Last week, a researcher demonstrated a new supply chain attack that involved executing fake code on networks of some of the world’s largest companies, including Apple, Microsoft and Tesla. Now fellow researchers scour the internet with copycat packages, more than 150 of which have been detected so far.
The technique was unveiled last Tuesday by security researcher Alex Birsan. Its so-called dependency confusion or namespace confusion attack starts with placing malicious code in an official public repository such as NPM, PyPI or RubyGems. By giving the submissions the same package name as dependencies used by companies such as Apple, Microsoft, Tesla and 33 other companies, Birsan was able to get these companies to download and install the counterfeit code automatically.
Automatic pwnage
Dependencies are public code libraries or packages that developers use to add common types of functionality to the software they write. By leveraging the work of thousands of their open source colleagues, developers are saved the hassle and expense of creating the code themselves. The developer’s code is automatically downloaded and contains the dependency, or any update to it, from the developer’s local machine or from a public repository.
Birsan scoured Internet forums, JavaScript code, accidentally published internal packages, and other resources to find the names of code dependencies used in 35 companies’ software. He then uploaded his own code to NPM, PyPI or Ruby Gems with the same dependency names. In other words, the researcher cracked down on the companies’ authentic package name. The researcher eventually received $130,000 in bug bounties.
By giving the packages version numbers higher than the authentic ones, the targeted companies automatically downloaded and executed Birsan’s counterfeit packages.
“The success rate was just astonishing,” Birsan wrote. He added:
From one-off mistakes made by developers on their own machines, to misconfigured internal or cloud-based build servers, to systemically vulnerable development pipelines, one thing was clear: cracking valid internal package names was a virtually foolproof method of breaking into the networks of some of the largest technology companies. out there, allowing remote code execution and potentially allowing attackers to add backdoors during builds.
Within two days of Birsan publishing his results, security firm Sonatype said last Friday, other developers or researchers had carried out copycat attacks and placed 150 similar packages with cracked names in NPM.
How it works
Package managers typically accept dependencies listed as names and try to parse developers’ intentions. The administrators look for dependencies both on the local computer where the project is stored and on the web-accessible directory associated with the package manager.
“The problem of dependency confusion is an inherent design flaw in the native installation tools and DevOps workflows that pull dependencies into your software supply chain,” Sonatype researchers wrote in a previous article on Birsan’s attack. “In this context, dependency confusion refers to the inability of your development environment to distinguish between a private, internally created current package in your software build and a package of the same name available in a public software repository.”
Sonatype researchers explained the technique this way:
For example, let’s assume that your application uses an internal, privately made PyPI component called foobar (version 1) as a dependency. Should an unrelated component with the same name but with a higher version number foobar (version 9999) be later published to the PyPI downloads public repository, the default configuration of PyPI development environments dictates that the higher version foobar be downloaded as a dependency.

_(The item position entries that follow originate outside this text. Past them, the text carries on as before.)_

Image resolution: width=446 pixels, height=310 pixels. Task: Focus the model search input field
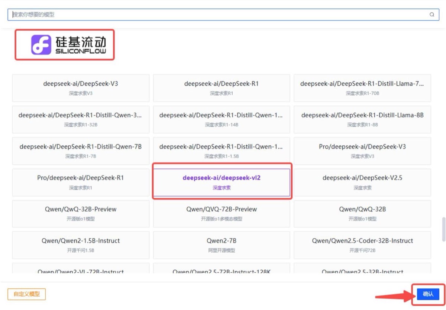[223, 15]
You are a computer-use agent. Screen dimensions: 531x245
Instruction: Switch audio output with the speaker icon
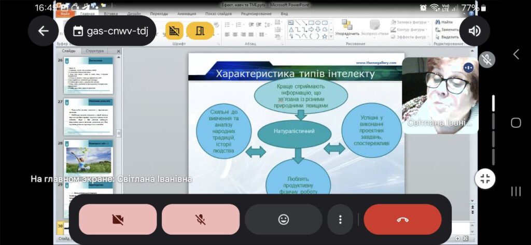coord(474,31)
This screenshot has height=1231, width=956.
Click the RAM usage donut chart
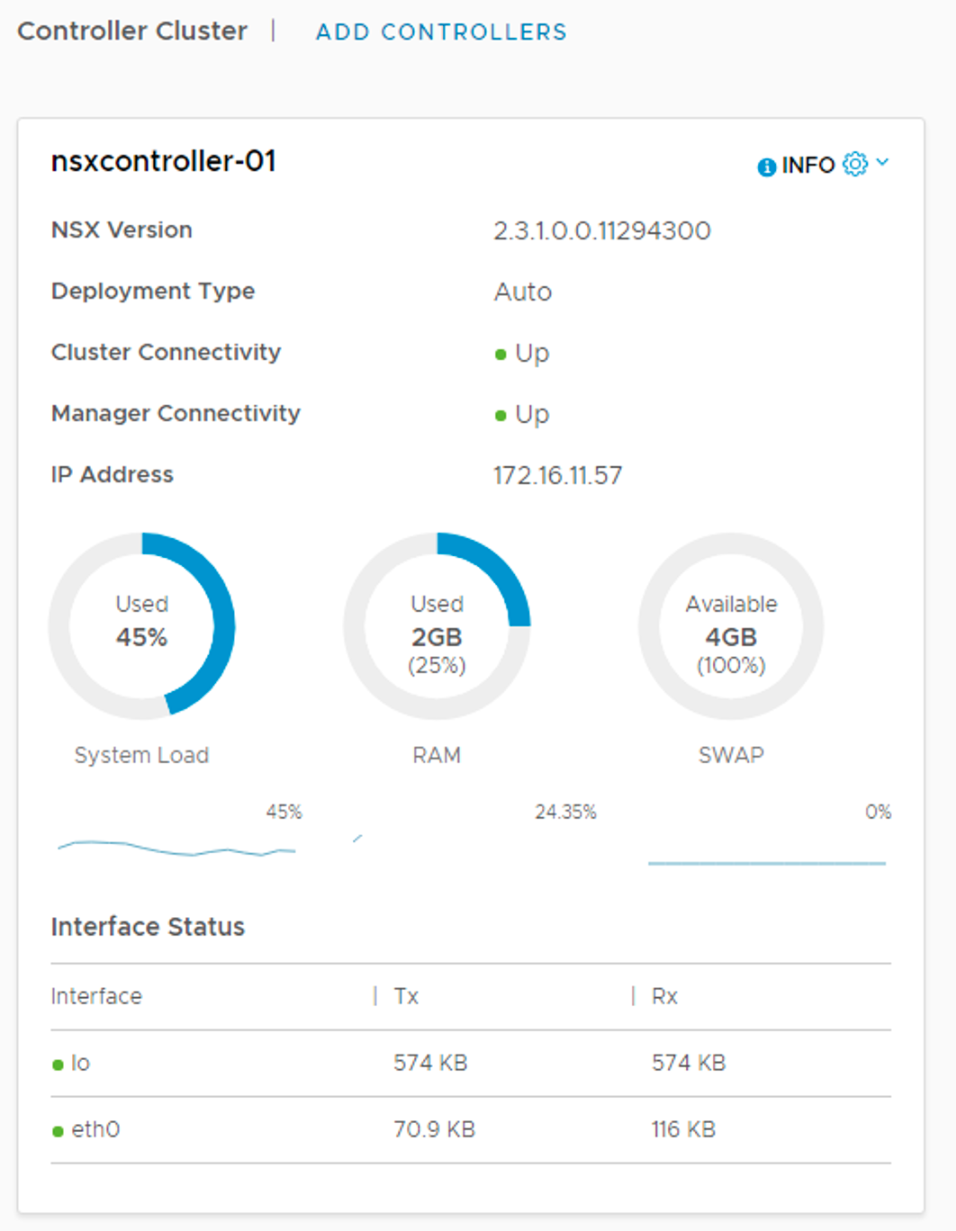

In this case, that would mean that the attacker’s counterfeit foobar package with a higher version number silently and automatically finds its way into your software build.
So-called typo-cracking attacks have been around for years. They upload code to public repositories and use names similar to those of legitimate packages in the hopes that a developer makes a typo or clicks on a malicious link that causes the fake code to download. The advantage of Birsan’s dependency confusion technique is that it does not rely on human error to work.
Although the affected companies did not discover the counterfeit, Sonatype did. After consulting with Birsan, the company learned that the fake dependencies were part of a benign experiment.
Proof of concept
Birsan found that the 35 affected companies were using locally stored dependencies that were not available in the public directory. When he uploaded his own proof-of-concept malicious code to a public repository with the same name as the legitimate dependency and a higher version number, the company’s software was automatically installed and run.
To prevent companies from violating vulnerability reporting policies, Birsan’s code limited its activities to sending the user name, host name, and current patch of each unique installation to the researcher. He was also authorized to test the security of all 35 companies, either through public bug bounty programs or private agreements.
To ensure that security did not block the information from leaving the target company’s network, Birsan’s PoC code hex-encoded the data and sent it in a DNS query. The companies’ failure to block traffic comes at least four years after malware’s use of DNS exfiltration came to the attention of researchers.
Canadian ecommerce company Shopify automatically installed a Ruby Gem called shopify cloud within hours of Birsan making it available in the Ruby Gems repository. Meanwhile, multiple machines within Apple’s network were executing code that Birsan had uploaded to NPM. Birsan said the affected Apple projects appeared to be related to Apple ID, the company’s authentication system. Both Shopify and Apple awarded Birsan $30,000 in bounties each.
Sonatype has here a list of steps developers can take to prevent dependency confusion attacks. The main defense is that repositories enforce mandatory namespace and scope authentication. One verification technique is the reverse use of the fully qualified domain name, which allows legitimate owners of a brand or namespace to publish components in that namespace while keeping opponents out.